Monday, 15 September 2014

Book Review | The Revolutions by Felix Gilman


In 1893, young journalist Arthur Shaw is at work in the British Museum Reading Room when the Great Storm hits London, wreaking unprecedented damage. In its aftermath, Arthur’s newspaper closes, owing him money, and all his debts come due at once. His fiancé Josephine takes a job as a stenographer for some of the fashionable spiritualist and occult societies of fin de siècle London society. At one of her meetings, Arthur is given a job lead for what seems to be accounting work, but at a salary many times what any clerk could expect. The work is long and peculiar, as the workers spend all day performing unnerving calculations that make them hallucinate or even go mad, but the money is compelling.

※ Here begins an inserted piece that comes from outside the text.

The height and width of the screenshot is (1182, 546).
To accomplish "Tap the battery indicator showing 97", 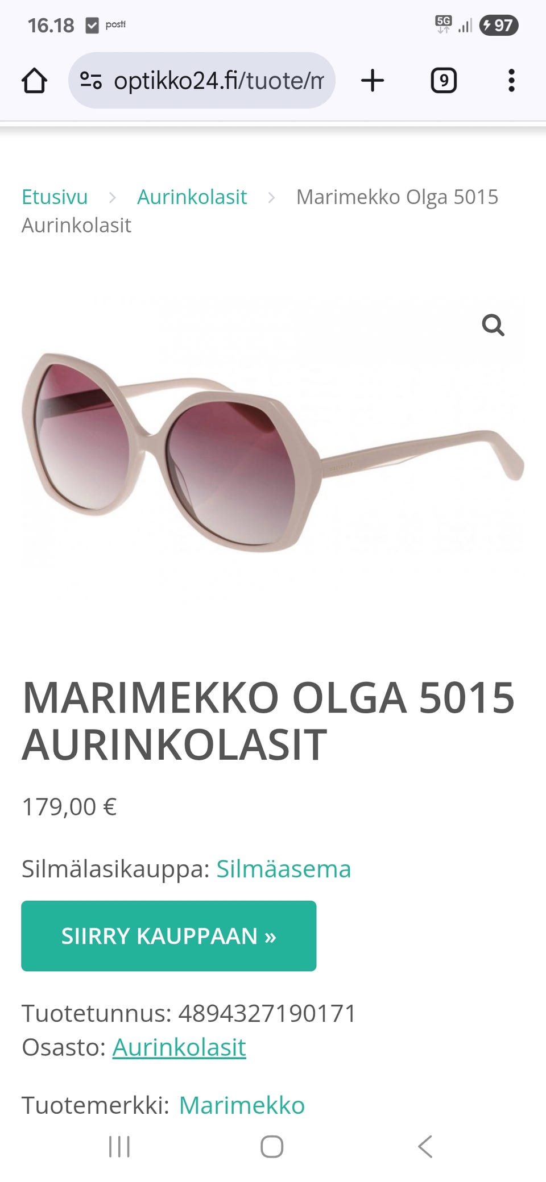I will coord(499,25).
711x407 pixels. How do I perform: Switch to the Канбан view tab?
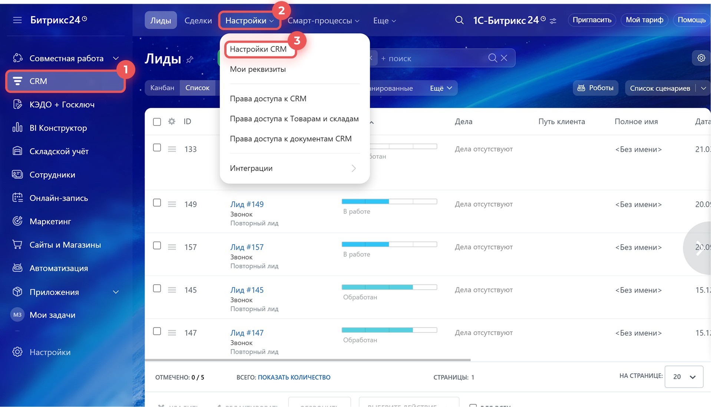[162, 88]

Things are beginning to look up when the perils of dabbling in the esoteric suddenly come to a head: A war breaks out between competing magical societies. Josephine joins one of them for a hazardous occult exploration—an experiment which threatens to leave her stranded at the outer limits of consciousness, among the celestial spheres. 

Arthur won’t give up his great love so easily, and hunts for a way to save her, as Josephine fights for survival... somewhere in the vicinity of Mars.

***

John Carter from Mars meets Jonathan Strange and Mr Norrell in Felix Gilman's boisterous new novel, in which a man of fact finds himself face to face with the stuff of fantasy.

The tale takes place in London in the late 1800s: a dark and dirty and dangerous place. Jack the Ripper has finished his grisly business, though the murders attributed to this almost mythical figure remain in recent memory, so when the Great Storm strikes, some see it as the world's way of cleansing the city of its sins.

Other individuals, thinking this wishful, seek escape via more mystical means—among them the members of the Ordo V.V. 341, which fashionable fraternity Arthur Shaw attends at the outset of The Revolutions, with the apple of his eye, Josephine Bradman, on his arm. A science writer for The Monthly Mammoth, recently made redundant, he has precious little interest in spiritualism, however it's her bread and butter, as a typist and translator specialising in the supernatural.

The couple don't expect much out of the meeting, but there they're introduced to Atwood, the Lord and leader of another order. Seeing something in Josephine, he invites her to join his more serious circle, and offers Arthur an inordinately profitable job that he's not allowed to talk about.

Josephine doesn't trust this fellow for a second, and cautions Arthur accordingly, but with a wedding to pay for, they put aside their misgivings for the sake of their relationship. Thus, in the name of love, they are undone. Momentarily, our man is driven mad by Atwood's sinister business, which is wreathed in "secrecy, codes [and] conspiratorial oaths." (p.71) In the depths of her despair, his other half's only option is to ask Atwood to intervene.

He will, on one condition... that Josephine joins his order: a secret society dedicated to astral travel.